Every time I read something about the characteristics of the generations, I feel like I’m reading astrology. You know how if you read your horoscope, you’ll pick up on the parts of the description that fit and ignore the ones that don’t? Unless you have at least a mildly scientific turn of mind, in which case you’ll notice how wrong, wrong, wrong it is? Guess which kind of reader I am. Here’s what popular culture says about my generation. “We”:
-are pragmatic and perceptive
-are savvy but amoral
-are more focused on money than on art (these three from Wikipedia)
-were transformed by, or at least aware of, the music of Kurt Cobain specifically and grunge generally
-liked hanging out in “the espresso bar, the record shop, the thrift store” (Time article, “Gen-X: The Ignored Generation?”)
-were latchkey children and are therefore self-reliant and neglected and feel alienated from our elders
-find the media obsession with Boomers really irritating
I’d say it’s got me about 40% right. Not impressive; my daily horoscope usually does better than that. For the record–I’m griping at the Time guy here–I’ve never heard the album that supposedly shaped my generation, Nevermind, and I love Boomer icon, Bob Dylan, who, please note, has released a hell of a lot of albums in the late 70s, 80s, 90s, and 00s for someone who’s supposedly the sole property of people who were teenagers in the 60s. (Also, he isn’t a Boomer. He’s going to be 70 next May.)

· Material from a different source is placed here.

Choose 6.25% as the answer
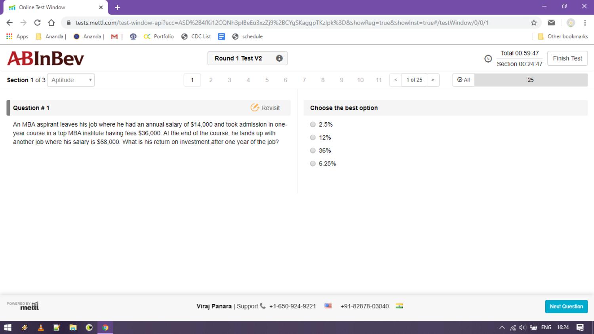tap(313, 163)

Horoscopes are fun only until you take them seriously. It’s absurd to think that everyone born between May 21 and June 21 has something significant in common, and it’s absurd to think that everyone born between 1961 and 1981 has something significant in common. Which I suppose points up the real problem. Just as astrology stops being amusing and starts being scary when people actually take advice from Jeane Dixon, generation-wisdom becomes foolishness, as do all generalizations, when you stop saying “Taken as a whole, people born during these years are more A, B, and C and less Q, R, and S than the people born during the previous twenty years” (a valid sociological analysis) and start saying “Gen Xers are like this.” Implying: all or most of them are like this. Right, and women are bad drivers and black people are lazy and white men are pigs. Can we stop with the generalizations?